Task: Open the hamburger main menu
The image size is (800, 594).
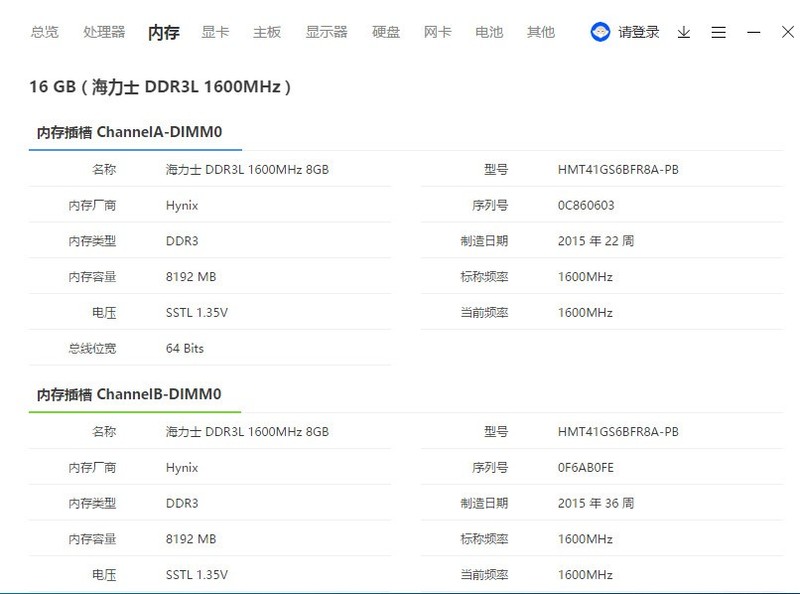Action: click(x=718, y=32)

◇ ◇ ◇ ◇

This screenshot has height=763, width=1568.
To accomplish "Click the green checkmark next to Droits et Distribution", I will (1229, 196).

◇ ◇ ◇ ◇

## WHAT YOU NEED TO DO
Rescale the records starting at the line that has "Task: Open the hamburger main menu" and ending after the line that has "Action: click(x=718, y=32)". Give only those lines again, requests included, with each answer coordinate multiplied by 0.25 and rounded to a whole number, halves rounded up, and leave the picture out.

## THE RESULT
Task: Open the hamburger main menu
The image size is (800, 594).
Action: click(x=180, y=8)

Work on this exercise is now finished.